::: Data supplied

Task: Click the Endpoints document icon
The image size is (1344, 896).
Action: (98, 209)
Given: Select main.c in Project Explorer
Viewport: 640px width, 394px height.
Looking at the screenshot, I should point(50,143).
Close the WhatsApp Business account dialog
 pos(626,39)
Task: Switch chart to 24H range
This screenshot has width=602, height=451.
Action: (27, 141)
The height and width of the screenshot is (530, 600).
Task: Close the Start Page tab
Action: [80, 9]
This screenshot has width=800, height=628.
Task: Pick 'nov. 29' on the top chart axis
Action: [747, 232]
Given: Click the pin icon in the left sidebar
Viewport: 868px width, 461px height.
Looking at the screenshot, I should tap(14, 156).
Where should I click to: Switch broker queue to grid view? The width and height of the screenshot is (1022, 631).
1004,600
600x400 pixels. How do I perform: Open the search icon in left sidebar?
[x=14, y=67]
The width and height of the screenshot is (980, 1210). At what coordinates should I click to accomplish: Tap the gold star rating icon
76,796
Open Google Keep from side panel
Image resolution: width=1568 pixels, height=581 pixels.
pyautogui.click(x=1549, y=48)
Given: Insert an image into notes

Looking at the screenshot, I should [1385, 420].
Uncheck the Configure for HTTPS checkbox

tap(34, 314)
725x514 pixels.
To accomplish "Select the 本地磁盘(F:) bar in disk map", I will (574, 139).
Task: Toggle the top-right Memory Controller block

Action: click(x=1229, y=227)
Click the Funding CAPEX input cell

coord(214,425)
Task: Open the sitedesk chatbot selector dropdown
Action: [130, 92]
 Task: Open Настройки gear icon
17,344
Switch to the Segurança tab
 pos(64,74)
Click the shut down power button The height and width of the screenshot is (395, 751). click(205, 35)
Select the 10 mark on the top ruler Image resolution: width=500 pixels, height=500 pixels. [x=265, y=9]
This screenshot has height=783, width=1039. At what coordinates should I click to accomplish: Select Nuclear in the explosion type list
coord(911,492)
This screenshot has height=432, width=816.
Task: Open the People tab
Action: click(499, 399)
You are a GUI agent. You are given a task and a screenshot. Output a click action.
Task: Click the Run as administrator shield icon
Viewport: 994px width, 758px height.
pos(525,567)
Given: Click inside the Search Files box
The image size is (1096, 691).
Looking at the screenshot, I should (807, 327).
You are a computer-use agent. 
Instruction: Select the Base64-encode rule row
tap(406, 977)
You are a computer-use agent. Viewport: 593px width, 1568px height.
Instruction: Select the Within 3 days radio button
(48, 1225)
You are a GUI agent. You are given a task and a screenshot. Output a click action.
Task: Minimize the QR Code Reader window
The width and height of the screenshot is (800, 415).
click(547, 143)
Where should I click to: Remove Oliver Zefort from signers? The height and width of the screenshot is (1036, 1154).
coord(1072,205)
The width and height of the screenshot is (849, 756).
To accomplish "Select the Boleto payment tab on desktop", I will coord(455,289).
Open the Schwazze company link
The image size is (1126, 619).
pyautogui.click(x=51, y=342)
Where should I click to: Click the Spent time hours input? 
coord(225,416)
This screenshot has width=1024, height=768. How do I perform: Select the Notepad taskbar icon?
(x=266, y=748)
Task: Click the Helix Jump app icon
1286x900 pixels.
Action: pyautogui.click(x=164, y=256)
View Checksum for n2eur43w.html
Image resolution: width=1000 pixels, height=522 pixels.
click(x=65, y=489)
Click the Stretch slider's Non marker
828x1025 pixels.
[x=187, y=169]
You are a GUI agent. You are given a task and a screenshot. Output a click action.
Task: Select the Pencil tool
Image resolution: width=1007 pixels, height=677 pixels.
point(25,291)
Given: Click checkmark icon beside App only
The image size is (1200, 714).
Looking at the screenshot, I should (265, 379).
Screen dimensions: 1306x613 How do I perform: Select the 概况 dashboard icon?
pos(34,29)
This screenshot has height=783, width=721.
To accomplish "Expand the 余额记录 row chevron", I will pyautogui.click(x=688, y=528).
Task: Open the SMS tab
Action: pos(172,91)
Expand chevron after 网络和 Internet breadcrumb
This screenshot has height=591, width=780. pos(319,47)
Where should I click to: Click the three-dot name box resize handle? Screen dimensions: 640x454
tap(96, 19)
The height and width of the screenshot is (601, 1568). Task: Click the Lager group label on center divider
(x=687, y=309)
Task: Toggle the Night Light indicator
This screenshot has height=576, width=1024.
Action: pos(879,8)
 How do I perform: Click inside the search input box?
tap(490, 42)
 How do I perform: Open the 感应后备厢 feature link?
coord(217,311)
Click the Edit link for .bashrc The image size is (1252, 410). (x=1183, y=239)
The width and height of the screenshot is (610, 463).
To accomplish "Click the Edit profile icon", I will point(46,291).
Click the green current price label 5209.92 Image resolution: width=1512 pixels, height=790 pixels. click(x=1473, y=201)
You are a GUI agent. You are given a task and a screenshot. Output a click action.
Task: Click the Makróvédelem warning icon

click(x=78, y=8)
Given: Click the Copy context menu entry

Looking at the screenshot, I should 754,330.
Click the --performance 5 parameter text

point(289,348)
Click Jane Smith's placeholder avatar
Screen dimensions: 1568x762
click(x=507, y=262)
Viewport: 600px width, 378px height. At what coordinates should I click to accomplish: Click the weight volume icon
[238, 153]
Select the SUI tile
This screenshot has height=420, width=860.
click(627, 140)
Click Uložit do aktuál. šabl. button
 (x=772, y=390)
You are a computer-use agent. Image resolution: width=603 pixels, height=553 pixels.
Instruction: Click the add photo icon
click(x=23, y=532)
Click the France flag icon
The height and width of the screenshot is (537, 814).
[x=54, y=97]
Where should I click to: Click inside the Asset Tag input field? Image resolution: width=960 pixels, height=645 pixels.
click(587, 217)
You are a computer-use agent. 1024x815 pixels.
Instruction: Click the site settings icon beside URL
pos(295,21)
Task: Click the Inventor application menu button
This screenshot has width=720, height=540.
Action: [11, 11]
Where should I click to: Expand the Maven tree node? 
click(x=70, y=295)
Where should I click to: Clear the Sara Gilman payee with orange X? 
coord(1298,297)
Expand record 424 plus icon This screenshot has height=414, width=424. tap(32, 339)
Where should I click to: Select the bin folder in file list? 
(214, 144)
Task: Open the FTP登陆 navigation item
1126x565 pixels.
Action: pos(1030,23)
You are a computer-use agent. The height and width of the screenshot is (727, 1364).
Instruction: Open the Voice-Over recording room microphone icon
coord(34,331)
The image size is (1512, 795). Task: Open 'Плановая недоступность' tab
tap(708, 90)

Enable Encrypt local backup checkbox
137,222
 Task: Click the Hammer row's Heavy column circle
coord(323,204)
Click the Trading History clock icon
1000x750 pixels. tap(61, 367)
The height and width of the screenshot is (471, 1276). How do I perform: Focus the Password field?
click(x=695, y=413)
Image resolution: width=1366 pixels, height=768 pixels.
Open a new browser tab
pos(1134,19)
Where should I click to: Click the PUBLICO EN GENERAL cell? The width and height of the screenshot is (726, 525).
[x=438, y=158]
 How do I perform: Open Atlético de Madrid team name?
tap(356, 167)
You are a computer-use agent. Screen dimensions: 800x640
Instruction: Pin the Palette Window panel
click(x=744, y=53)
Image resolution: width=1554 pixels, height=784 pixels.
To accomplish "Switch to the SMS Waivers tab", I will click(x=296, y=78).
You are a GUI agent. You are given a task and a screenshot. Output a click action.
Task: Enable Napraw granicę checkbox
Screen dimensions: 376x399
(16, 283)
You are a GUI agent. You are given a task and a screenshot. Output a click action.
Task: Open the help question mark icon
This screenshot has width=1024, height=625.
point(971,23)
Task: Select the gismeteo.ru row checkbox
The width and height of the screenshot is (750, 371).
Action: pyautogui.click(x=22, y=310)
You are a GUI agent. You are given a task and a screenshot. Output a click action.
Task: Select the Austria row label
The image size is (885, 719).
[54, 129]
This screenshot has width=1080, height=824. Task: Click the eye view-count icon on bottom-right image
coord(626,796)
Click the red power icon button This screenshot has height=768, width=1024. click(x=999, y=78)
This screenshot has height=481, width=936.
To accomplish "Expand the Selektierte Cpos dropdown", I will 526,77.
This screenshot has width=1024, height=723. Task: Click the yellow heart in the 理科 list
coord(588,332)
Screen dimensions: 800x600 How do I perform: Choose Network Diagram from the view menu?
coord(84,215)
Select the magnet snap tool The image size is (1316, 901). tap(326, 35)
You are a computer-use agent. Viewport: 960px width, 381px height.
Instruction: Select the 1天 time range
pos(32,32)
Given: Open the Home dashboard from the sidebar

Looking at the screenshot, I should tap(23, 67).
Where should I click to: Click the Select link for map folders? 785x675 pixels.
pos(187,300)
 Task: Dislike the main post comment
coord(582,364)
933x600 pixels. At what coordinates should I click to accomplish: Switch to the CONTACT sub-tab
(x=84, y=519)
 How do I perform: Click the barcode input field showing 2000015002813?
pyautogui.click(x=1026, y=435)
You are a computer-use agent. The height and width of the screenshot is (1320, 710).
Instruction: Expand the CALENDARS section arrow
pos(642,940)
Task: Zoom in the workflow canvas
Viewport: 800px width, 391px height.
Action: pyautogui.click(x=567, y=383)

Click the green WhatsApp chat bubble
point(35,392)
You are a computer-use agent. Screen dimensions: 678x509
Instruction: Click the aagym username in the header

::::::

• Work to be completed:
Find the word "power" in the data and show each line that holds it.

• Answer for this exercise:
Click the shut down power button The height and width of the screenshot is (395, 751). click(205, 35)
Click the red power icon button This screenshot has height=768, width=1024. click(x=999, y=78)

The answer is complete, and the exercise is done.